Give back exactly the lines that start at the one containing "Task: Click the red section of the slider" and run to the end of the material, leaving out the pictures.

_MATERIAL PROVIDED:_
━━━━━━━━

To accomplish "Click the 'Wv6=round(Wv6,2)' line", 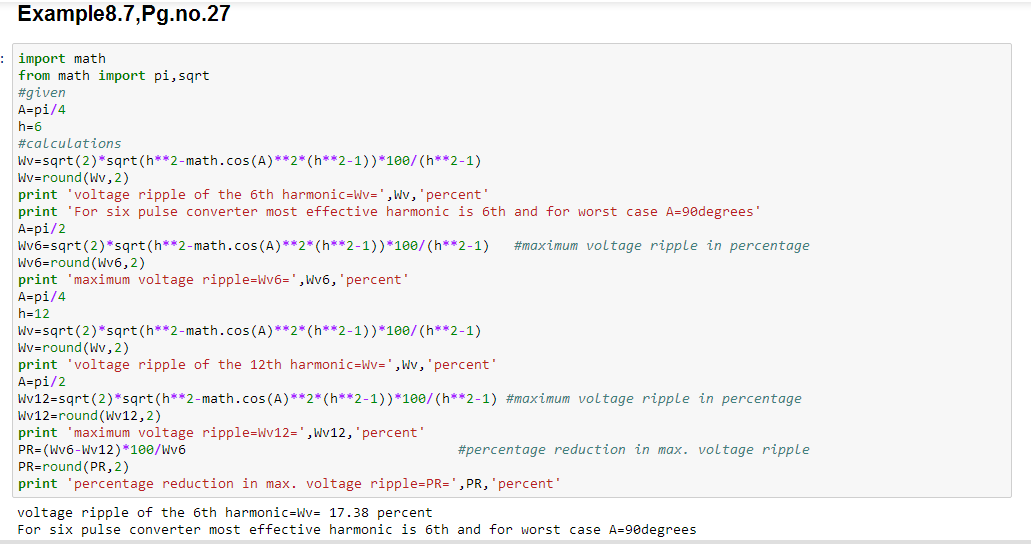I will pyautogui.click(x=82, y=262).
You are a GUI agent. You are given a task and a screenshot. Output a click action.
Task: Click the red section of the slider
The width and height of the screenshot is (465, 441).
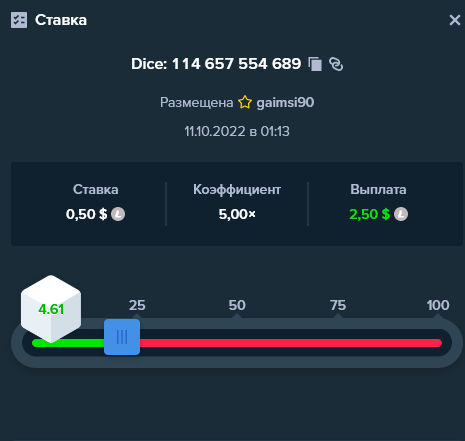pos(291,343)
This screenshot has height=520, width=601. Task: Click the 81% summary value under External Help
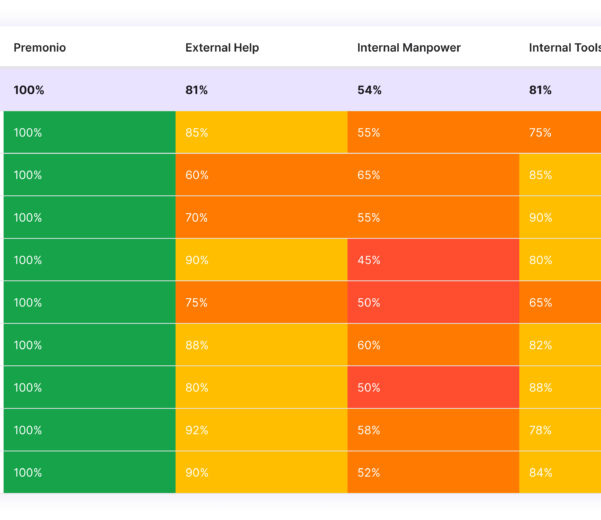(197, 90)
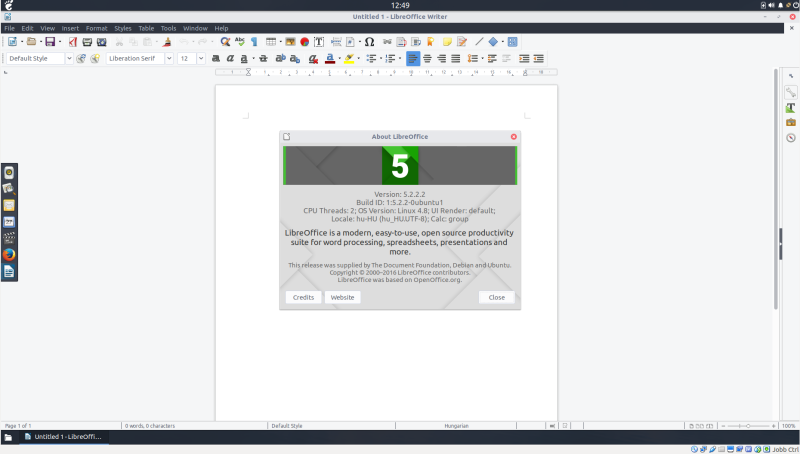Toggle Italic formatting

point(231,59)

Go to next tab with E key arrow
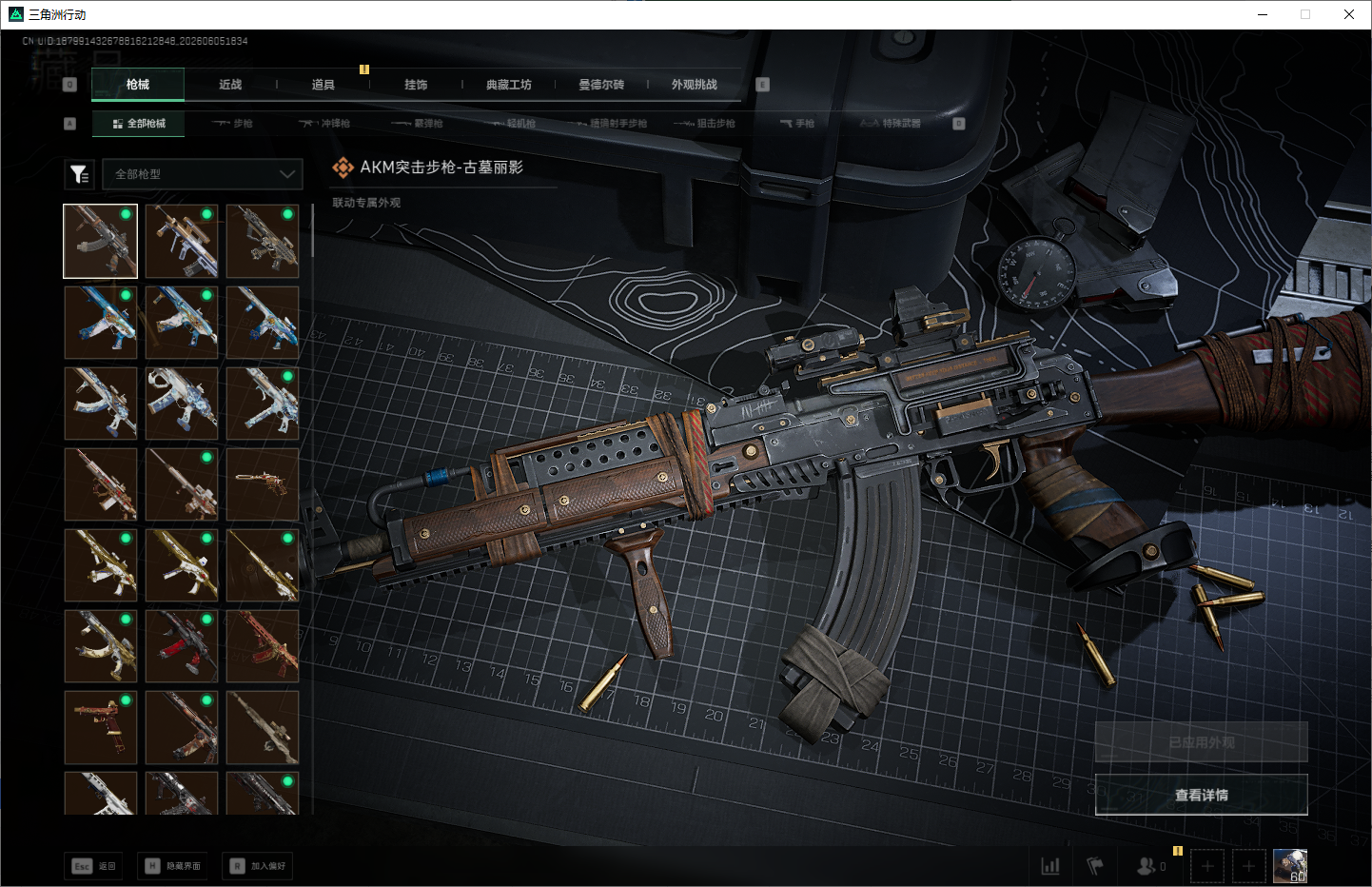(x=762, y=85)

━━━━━━━━

_EXERCISE OUTPUT:_
Task: Click the red section of the slider
The width and height of the screenshot is (465, 441).
pos(291,343)
This screenshot has height=520, width=601. Task: Click the 81% summary value under External Help
(197, 90)
Toggle Italic formatting

point(231,59)

Go to next tab with E key arrow
(x=762, y=85)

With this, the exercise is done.